**Task requirements**.
Instruction for the entries that follow: retype exactly the lines from the line with "The width and" to the line with "Click the pink wave market status icon", both included, and omit all others.

**Data for analysis**.
◇ ◇ ◇ ◇

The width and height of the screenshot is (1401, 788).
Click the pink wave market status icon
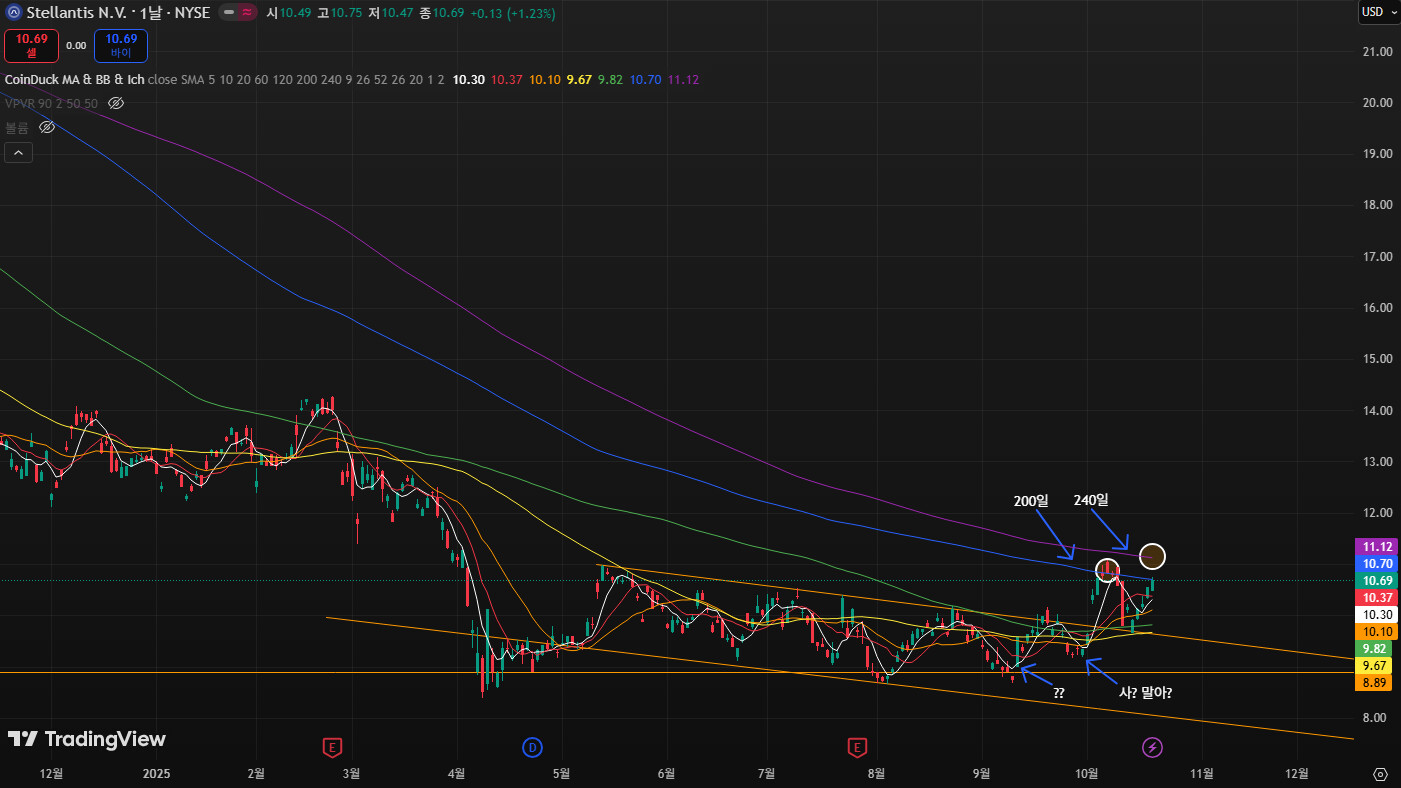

◇ ◇ ◇ ◇

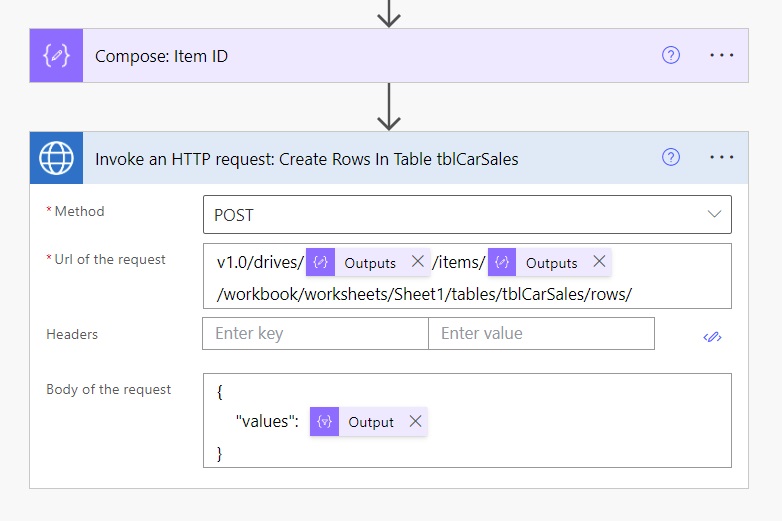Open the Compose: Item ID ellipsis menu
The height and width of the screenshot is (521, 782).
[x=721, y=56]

◇ ◇ ◇ ◇

**Result below**.
The width and height of the screenshot is (1401, 788).
Click the pink wave market status icon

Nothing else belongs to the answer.